* **What to produce**
Looking through the records below, please work out how many lines contain "width". Give only that number.

* **Available records**
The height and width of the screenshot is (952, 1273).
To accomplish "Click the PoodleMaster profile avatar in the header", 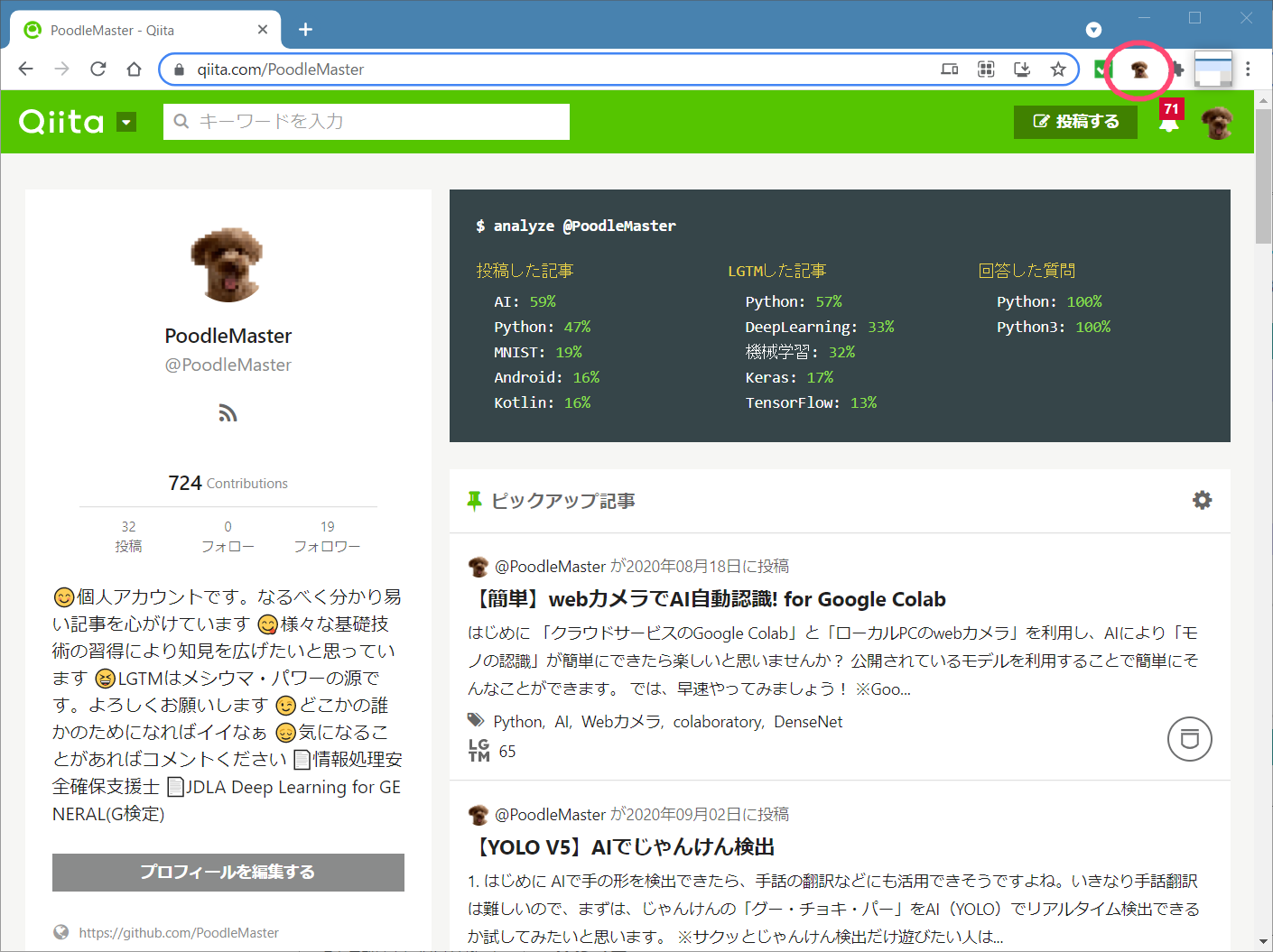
...
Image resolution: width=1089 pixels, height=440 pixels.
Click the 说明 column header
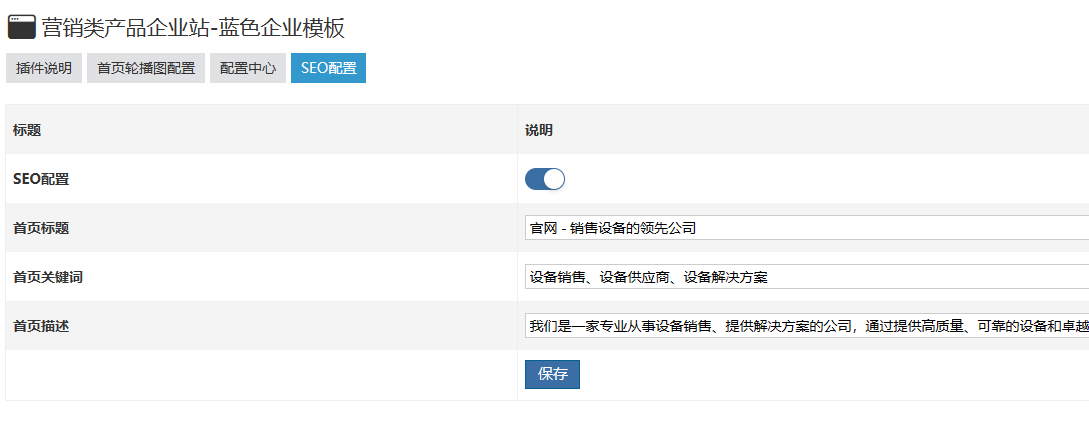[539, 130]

* **Answer area**
2